RM: He wasn’t intending to. He’s a wonderful person and wouldn’t hurt a flea. But he did hit me with a car, and I hit him back – I pinched him, but it didn’t really land. Fighting is really awkward and dumb. Did you ever instigate a fight?

OW: I’m sure I did with Luke and Andrew [Wilson’s brothers]/ But for the most part I try to follow the golden rule.
RM: The path of kindness and goodwill.

OW: Exactly. So let’s go back to Wedding Crashers for a second. What was it like to kiss Owen Wilson? I think all the readers would probably like to know that.
RM: It’s the million dollar question. [laughs] We kiss twice in the movie, don’t we? Once in the church and once on the beach?

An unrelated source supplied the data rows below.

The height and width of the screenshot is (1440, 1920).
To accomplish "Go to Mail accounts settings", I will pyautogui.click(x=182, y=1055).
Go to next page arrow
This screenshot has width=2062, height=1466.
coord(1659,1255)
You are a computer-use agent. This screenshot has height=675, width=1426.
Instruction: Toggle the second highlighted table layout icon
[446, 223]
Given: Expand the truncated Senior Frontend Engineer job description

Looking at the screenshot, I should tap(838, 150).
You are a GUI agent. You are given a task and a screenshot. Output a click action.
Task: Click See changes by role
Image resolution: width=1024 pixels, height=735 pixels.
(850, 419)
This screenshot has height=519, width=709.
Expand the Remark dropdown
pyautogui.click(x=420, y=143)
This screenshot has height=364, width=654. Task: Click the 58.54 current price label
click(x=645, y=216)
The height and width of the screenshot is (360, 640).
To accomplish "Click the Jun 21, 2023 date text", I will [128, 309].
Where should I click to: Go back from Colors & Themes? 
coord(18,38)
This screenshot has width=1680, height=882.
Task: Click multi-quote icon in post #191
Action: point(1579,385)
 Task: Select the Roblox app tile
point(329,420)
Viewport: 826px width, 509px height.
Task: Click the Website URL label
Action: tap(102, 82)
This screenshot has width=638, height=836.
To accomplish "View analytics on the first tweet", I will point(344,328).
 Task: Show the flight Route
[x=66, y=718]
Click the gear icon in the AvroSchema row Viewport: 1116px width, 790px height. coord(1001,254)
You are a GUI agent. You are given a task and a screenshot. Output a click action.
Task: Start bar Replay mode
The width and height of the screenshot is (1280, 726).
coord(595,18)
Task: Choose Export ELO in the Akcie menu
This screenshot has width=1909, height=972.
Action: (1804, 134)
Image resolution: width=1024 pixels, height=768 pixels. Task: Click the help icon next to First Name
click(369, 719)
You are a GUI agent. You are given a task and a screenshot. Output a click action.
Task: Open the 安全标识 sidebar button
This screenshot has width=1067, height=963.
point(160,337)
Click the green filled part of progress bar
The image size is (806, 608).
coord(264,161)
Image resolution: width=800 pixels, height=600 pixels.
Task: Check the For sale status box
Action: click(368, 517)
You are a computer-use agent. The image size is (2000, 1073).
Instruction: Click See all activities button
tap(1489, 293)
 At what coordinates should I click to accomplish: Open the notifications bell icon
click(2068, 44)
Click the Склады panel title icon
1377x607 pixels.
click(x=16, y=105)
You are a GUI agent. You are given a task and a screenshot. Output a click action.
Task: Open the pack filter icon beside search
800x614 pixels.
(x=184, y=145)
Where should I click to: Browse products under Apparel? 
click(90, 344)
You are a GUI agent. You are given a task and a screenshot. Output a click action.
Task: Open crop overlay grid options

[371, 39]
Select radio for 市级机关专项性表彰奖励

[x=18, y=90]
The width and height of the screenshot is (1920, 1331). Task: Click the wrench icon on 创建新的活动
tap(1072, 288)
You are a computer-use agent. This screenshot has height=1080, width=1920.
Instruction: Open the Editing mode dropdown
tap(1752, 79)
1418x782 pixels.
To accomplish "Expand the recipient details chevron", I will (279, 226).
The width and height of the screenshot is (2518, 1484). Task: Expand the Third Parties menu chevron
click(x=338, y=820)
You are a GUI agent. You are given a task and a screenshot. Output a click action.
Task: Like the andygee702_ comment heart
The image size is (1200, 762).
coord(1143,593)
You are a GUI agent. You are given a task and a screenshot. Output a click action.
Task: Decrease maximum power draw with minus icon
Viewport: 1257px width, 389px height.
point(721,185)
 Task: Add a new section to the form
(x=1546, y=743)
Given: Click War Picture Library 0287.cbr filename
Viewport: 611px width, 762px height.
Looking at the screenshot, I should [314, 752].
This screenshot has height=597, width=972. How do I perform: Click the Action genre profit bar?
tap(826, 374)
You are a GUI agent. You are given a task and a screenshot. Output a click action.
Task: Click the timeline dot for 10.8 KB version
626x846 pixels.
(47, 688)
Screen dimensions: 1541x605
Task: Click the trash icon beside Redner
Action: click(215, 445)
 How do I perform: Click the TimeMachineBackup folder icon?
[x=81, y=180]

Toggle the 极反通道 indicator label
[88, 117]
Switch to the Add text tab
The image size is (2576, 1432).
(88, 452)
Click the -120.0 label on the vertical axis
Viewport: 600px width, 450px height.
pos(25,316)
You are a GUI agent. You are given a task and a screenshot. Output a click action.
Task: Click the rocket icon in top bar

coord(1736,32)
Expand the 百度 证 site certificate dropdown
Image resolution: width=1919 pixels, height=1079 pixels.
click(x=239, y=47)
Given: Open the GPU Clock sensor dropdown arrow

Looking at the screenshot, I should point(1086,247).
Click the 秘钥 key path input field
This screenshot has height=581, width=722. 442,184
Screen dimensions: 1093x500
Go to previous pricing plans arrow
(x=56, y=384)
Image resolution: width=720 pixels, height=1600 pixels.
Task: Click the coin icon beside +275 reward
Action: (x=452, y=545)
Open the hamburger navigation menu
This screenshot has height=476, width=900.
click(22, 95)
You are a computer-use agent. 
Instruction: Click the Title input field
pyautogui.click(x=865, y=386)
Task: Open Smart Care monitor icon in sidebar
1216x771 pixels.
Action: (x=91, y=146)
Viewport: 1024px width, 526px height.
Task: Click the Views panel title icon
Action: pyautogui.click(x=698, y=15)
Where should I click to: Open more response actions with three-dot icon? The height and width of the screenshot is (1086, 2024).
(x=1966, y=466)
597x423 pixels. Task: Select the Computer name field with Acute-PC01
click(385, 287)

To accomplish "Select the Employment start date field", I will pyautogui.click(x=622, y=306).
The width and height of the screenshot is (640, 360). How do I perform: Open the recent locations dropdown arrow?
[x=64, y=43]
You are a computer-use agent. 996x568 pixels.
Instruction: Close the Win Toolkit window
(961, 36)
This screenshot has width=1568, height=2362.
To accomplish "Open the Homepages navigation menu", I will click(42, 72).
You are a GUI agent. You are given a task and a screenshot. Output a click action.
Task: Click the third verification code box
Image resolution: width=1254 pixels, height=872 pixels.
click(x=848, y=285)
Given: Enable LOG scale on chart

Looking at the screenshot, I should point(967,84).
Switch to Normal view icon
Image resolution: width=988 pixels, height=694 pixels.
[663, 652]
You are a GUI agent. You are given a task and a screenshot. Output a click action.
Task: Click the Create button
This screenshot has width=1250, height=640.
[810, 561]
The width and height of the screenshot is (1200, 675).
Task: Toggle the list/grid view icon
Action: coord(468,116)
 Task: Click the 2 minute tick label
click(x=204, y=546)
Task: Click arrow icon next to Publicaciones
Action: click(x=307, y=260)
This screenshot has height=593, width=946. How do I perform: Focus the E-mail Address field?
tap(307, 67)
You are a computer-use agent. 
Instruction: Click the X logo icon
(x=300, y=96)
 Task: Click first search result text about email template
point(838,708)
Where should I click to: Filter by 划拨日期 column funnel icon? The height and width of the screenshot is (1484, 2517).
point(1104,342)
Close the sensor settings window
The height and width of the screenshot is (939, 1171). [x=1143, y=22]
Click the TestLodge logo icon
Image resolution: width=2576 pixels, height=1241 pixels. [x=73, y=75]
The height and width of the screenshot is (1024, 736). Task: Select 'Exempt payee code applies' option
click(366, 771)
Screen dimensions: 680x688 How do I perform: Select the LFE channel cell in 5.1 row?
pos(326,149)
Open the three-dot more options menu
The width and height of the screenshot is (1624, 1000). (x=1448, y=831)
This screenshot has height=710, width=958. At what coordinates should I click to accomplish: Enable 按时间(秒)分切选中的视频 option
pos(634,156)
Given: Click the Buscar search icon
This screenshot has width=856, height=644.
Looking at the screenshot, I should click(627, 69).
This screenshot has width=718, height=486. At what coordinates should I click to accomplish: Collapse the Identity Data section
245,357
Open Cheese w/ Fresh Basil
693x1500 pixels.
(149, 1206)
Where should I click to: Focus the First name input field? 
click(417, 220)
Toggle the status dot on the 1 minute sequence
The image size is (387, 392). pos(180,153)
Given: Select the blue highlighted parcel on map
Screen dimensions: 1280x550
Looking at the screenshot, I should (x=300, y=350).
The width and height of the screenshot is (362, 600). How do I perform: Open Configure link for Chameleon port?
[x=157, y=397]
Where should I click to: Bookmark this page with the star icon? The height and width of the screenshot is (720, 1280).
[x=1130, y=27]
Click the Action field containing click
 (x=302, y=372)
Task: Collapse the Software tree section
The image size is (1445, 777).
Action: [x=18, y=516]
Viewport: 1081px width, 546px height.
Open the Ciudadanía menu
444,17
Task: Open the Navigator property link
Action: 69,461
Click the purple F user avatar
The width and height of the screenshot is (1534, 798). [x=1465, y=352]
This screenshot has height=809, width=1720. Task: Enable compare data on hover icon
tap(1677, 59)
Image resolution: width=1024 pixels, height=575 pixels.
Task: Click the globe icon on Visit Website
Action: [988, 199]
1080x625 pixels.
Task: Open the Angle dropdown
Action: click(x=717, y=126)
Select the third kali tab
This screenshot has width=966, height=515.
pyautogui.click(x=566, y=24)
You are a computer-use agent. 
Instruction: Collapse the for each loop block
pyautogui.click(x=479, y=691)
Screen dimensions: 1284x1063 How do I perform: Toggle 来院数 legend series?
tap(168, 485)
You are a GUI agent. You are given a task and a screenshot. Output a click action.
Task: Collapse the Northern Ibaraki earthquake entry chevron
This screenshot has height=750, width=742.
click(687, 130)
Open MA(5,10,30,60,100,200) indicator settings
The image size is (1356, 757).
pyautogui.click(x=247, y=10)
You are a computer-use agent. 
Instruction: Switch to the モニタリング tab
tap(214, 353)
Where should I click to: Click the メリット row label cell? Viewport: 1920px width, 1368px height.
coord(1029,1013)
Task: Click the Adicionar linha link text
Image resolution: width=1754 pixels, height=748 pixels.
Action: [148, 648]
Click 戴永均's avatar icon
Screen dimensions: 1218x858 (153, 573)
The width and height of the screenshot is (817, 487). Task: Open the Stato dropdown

OW: Yeah, I remember it like it was yesterday.
RM: I thought those were really nice scenes. We were kind of fighting that day in the church, so stakes were high, and it was passionate.

OW: Do you get uncomfortable doing love scenes? We only had to kiss – but when you do love scenes, do you get self-conscious, or do you try to free yourself up?
RM: Well, it’s interesting. More than any other type of scene it’s hard to block out the camera and all the people standing around you and still make it intimate, because it gets really technical. Especially if you’re hiding body parts, and you have to kiss at a certain angle.

OW: You’re also got this other movie out called Red Eye with Cillian Murphy, who was so great in 28 Days Later (2003).
RM: Yeah, he was amazing.

OW: Is this going to be scary?
RM: It’s suspenseful, but it’s a thriller as opposed to a horror movie. Everyone hears “Wes Craven” and thinks horror, but it’s a bit of a departure for him. I hear it’s pretty tense, though – you’ll feel exhausted by the end – but no one turns unto a demon or anything like that.

OW: Good. I have to worry about you. My Lord, I don’t want our little Rachel getting manhandled by a demon in a Wes Craven movie!
RM: [laughs] Well, there’s a little mishandling, but I manage.

OW: Right, with that gumption you learned from your mother.